Like her earlier Tony Award-winning comedy Art, playwright Yasmina Reza again explores adults behaving childishly in God of Carnage, which took Broadway by storm in 2009 and looks likely to meet a similarly appreciative audience at Boca Raton’s Caldwell Theatre. After all, there is a universal joy in watching others try to maintain civility and failing miserably.
As with her earlier trio of pals whose friendship dissolves before our eyes over an expensive, yet minimalist painting, the French-born Iranian writer again mines a situation that we can simultaneously identify with and feel superior to.
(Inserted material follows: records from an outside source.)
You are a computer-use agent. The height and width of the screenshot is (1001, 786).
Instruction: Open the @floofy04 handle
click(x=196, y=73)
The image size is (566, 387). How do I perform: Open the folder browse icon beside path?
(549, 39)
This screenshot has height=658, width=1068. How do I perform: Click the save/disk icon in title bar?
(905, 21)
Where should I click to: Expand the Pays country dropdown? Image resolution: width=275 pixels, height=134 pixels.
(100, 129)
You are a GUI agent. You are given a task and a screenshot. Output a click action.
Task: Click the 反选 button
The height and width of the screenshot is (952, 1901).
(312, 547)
Two married couples, upscale residents of Brooklyn’s gentrified Cobble Hill neighborhood, meet for coffee and a precious pastry known as clafoutis to discuss — calmly and rationally — a playground scuffle between their 11-year-old sons, in order to reach an appropriate punishment and perhaps to gain an apology. Fat chance.
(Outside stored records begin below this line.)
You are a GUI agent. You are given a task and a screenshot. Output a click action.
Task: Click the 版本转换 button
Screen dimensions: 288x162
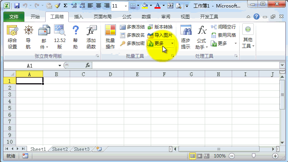tap(160, 27)
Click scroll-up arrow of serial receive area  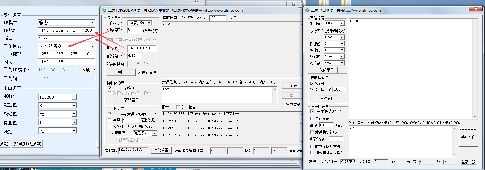click(475, 22)
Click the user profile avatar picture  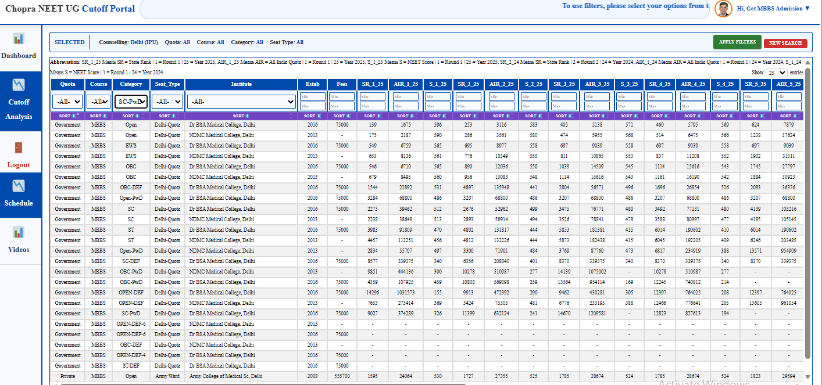[x=723, y=9]
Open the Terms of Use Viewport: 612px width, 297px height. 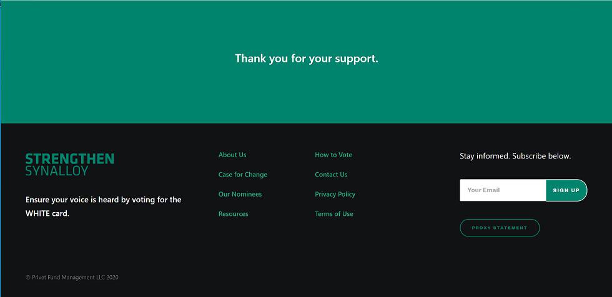point(333,214)
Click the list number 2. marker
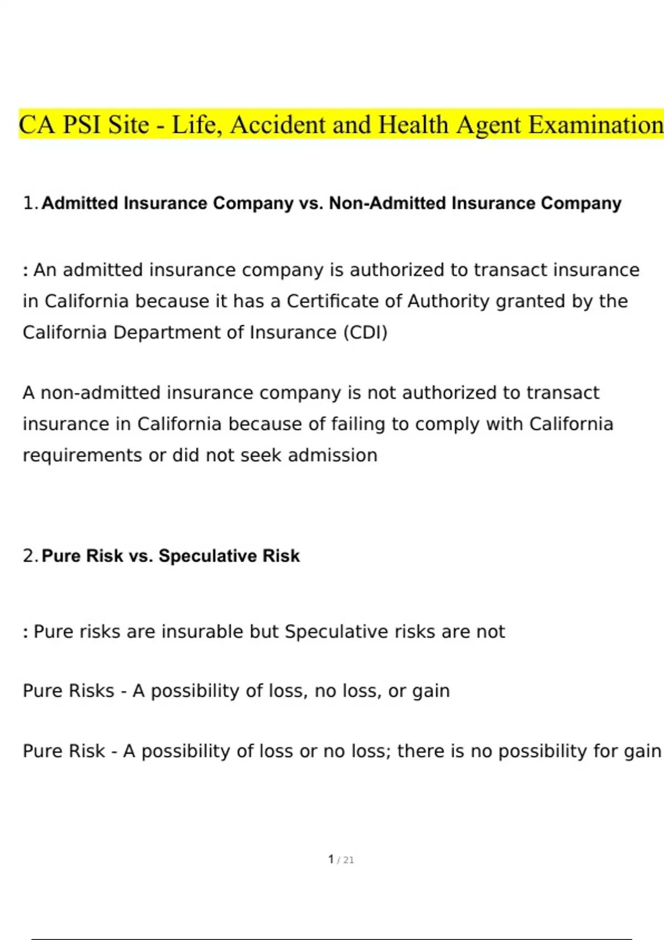Image resolution: width=664 pixels, height=940 pixels. [x=31, y=556]
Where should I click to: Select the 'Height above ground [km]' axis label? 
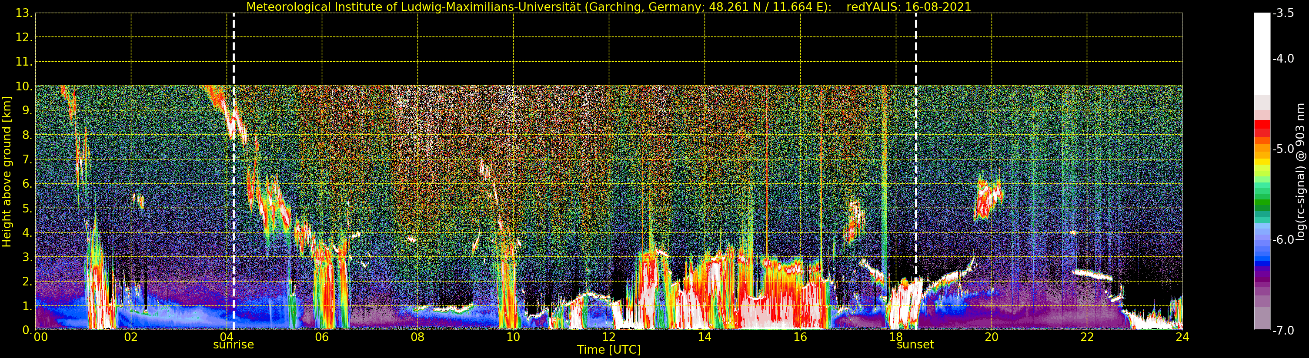7,172
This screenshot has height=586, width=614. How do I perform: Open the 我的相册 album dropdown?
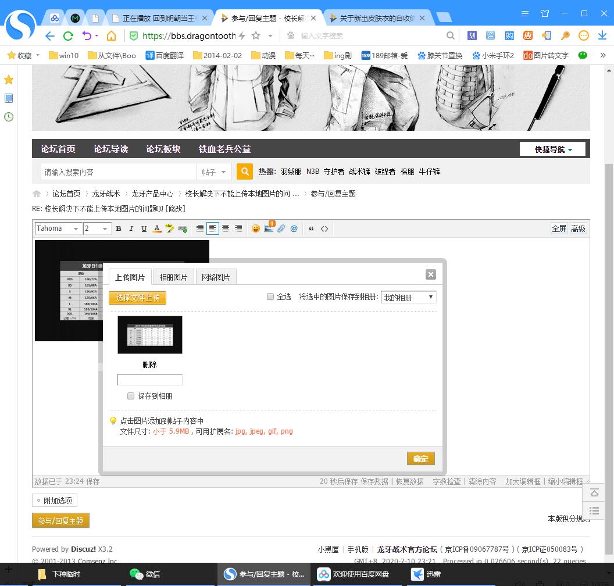[408, 297]
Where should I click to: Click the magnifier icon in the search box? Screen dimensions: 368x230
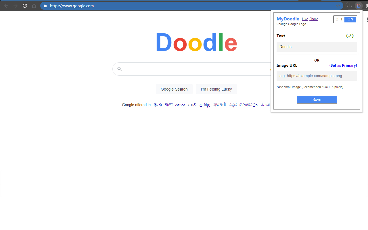119,69
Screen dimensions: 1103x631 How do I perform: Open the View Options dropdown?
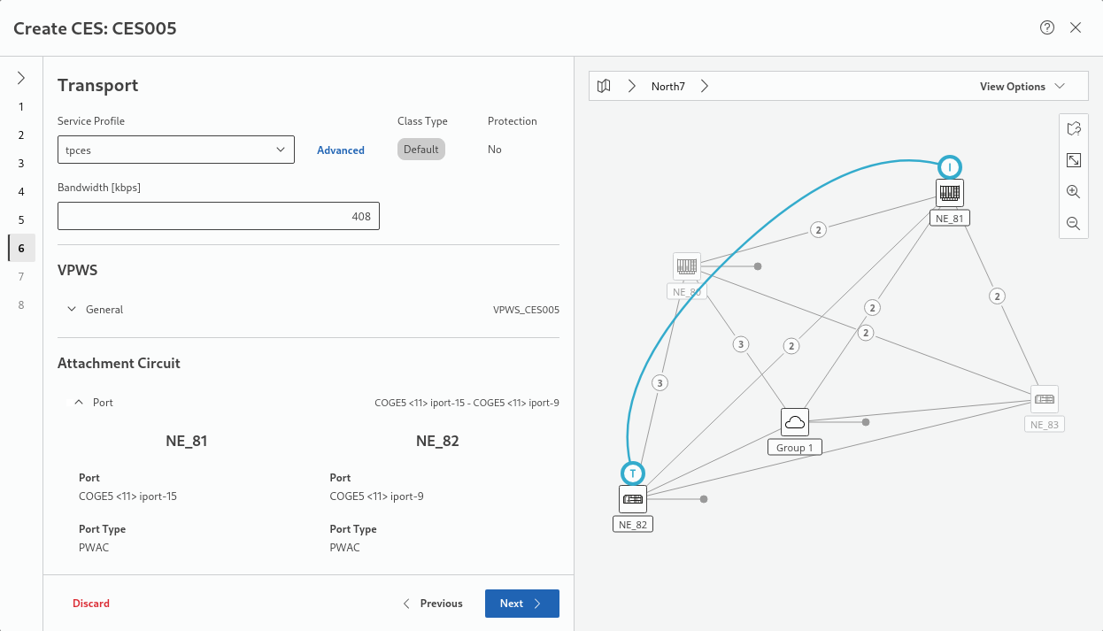pyautogui.click(x=1022, y=87)
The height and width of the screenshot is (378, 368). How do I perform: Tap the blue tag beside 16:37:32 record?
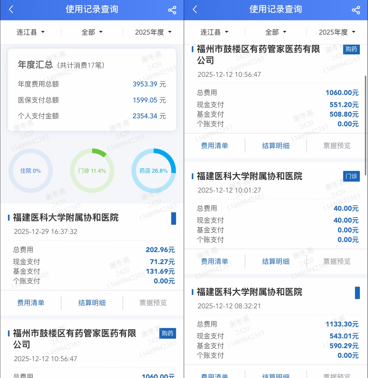173,219
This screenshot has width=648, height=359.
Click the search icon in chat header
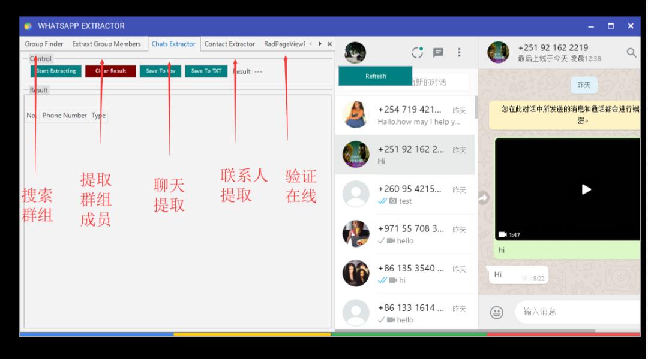pyautogui.click(x=631, y=53)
The veneer of civility is only fleeting, giving way to a profane, high-energy, physical comedy production choreographed as much as it is directed by Kenneth Kay.
Over the course of 85 intermission-less minutes, scenic designer Tim Bennett’s well-appointed living room space — which resembles an adult sandbox — is reduced to shambles, and how it gets there is much of the fun.
The characters change positions at regular intervals as they form and dissolve alliances with each other, but initially the hosts, Veronica (Kim Cozort) and Michael (Michael Serratore) Novak, a writer devoted to art and to humanitarian causes and her volatile husband, a purveyor of wholesale household goods, are on opposite sides of the stage, sizing up their prey seated on the couch. They are Annette (Kim Ostrenko) and Alan (Nick Santa Maria), a passive wealth manager and a combative lawyer attached to his cell phone. He is barely engaged in the parenting chore before him, far more involved in damage control for his culpable pharmaceutical client.
At first, Annette is embarrassed by her spouse’s lack of interest in their son’s altercation, which turns into a physical illness brought on by the stress of the situation. Or maybe from the clafoutis. In any event, Reza has written in a humdinger of a projectile vomiting scene, and the Caldwell tech staff executes it with very credible, though messy skill.
God of Carnage is not the most profound play you are likely to encounter this season, but it is entertaining and Reza knows how to impart some insights on the human condition while concentrating on earning laughs.